_Testo fornito_:
========
Sette degli otto membri svizzeri della flottiglia per Gaza sono atterrati sabato pomeriggio all’aeroporto di Ginevra, cinque giorni dopo essere stati catturati in acque internazionali da Israele. Sono stati accolti dai loro cari e da partecipanti alle precedenti flottiglie.
L’esercito israeliano aveva fermato lunedì le navi che facevano rotta verso il territorio palestinese. Gli attivisti sono stati messi in detenzione, inizialmente sulle imbarcazioni e poi in Israele.
Una responsabile della flottiglia, in un intervento davanti all’aeroporto trasmesso su Instagram, ha denunciato le violenze subite. “I circa 400 attivisti presenti nella flottiglia hanno subito violenze fisiche, psicologiche e sessuali. È estremamente grave”, ha dichiarato.
========
_Record mostrati_:
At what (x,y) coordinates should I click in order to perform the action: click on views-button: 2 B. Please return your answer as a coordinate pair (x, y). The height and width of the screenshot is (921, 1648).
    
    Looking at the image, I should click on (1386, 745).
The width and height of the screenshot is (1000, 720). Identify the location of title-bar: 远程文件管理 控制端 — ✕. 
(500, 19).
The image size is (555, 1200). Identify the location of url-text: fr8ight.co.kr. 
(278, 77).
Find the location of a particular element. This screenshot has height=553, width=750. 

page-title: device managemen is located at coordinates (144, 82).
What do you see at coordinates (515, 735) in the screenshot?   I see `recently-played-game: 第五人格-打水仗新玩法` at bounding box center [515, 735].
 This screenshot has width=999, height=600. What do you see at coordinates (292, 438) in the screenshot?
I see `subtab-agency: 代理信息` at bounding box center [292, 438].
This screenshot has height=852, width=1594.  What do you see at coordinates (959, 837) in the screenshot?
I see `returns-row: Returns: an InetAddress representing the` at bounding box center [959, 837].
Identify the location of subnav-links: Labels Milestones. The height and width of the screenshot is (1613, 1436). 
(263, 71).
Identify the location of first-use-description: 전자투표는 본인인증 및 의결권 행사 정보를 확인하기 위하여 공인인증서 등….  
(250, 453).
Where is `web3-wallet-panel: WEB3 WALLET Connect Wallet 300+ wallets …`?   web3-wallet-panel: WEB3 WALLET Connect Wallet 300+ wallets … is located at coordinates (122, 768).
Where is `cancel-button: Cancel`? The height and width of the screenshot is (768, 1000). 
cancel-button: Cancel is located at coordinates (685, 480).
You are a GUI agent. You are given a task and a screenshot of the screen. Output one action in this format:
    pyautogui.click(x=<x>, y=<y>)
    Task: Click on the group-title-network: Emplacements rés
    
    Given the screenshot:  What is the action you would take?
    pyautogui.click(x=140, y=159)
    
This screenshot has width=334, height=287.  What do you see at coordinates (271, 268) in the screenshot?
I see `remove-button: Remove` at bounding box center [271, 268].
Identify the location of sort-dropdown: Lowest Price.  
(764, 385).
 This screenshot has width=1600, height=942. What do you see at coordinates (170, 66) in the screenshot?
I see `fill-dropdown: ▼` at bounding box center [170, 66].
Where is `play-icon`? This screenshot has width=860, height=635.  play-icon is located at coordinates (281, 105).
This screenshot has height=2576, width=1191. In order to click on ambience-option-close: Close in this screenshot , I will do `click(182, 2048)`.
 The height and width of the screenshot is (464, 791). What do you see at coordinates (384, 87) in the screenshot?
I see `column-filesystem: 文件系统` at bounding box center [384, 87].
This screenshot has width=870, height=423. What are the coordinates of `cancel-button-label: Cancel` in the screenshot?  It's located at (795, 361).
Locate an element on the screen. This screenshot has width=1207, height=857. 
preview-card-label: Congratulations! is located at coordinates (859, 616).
========
_Domande sul materiale_:
1. Stabilisci se ciascuna delle affermazioni (a), (b) e (c) concorda con il testo sulla flottiglia per Gaza, rispondendo sì o no e citando alla lettera le parole del testo che lo decidono.
(a) Tutti gli otto membri svizzeri della flottiglia sono atterrati all'aeroporto di Ginevra.
(b) Le navi dirette verso il territorio palestinese sono state fermate lunedì dall'esercito israeliano.
(c) L'intervento della responsabile della flottiglia davanti all'aeroporto è stato trasmesso su Instagram.
2. Rispondi in breve alle domande seguenti sul testo sulla flottiglia per Gaza, contrassegnando le risposte con le stesse lettere.
(a) In quali acque sono stati catturati i membri svizzeri?
(b) Dove sono stati tenuti in detenzione gli attivisti all'inizio?
(c) Quanti erano circa gli attivisti presenti nella flottiglia?
3. Riprendi il testo sulla flottiglia per Gaza e proseguilo a partire dalla sua ultima frase.
I record non servono per svolgere le consegne.

_Soluzioni_:
1.
(a) No: "Sette degli otto membri svizzeri della flottiglia per Gaza sono atterrati sabato pomeriggio all’aeroporto di Ginevra"
(b) Sì: "L’esercito israeliano aveva fermato lunedì le navi che facevano rotta verso il territorio palestinese"
(c) Sì: "in un intervento davanti all’aeroporto trasmesso su Instagram"

2.
(a) In acque internazionali.
(b) Sulle imbarcazioni.
(c) Circa 400.

3.
La responsabile ha inoltre criticato duramente l’atteggiamento della Confederazione. “La Svizzera ci ha semplicemente detto che si trattava solo di una responsabilità individuale di ciascun membro della flottiglia”, ha affermato. “È assolutamente terrificante pensare che la Svizzera ignori tutti gli obblighi giuridici internazionali che le incombono”.
La responsabile ha aggiunto che le autorità erano state avvertite. “Avevamo detto loro che probabilmente ci sarebbero stati atti di tortura. È quello che è successo”, ha dichiarato. I presenti hanno denunciato la complicità della Svizzera, del Dipartimento federale degli affari esteri e dei media con Israele.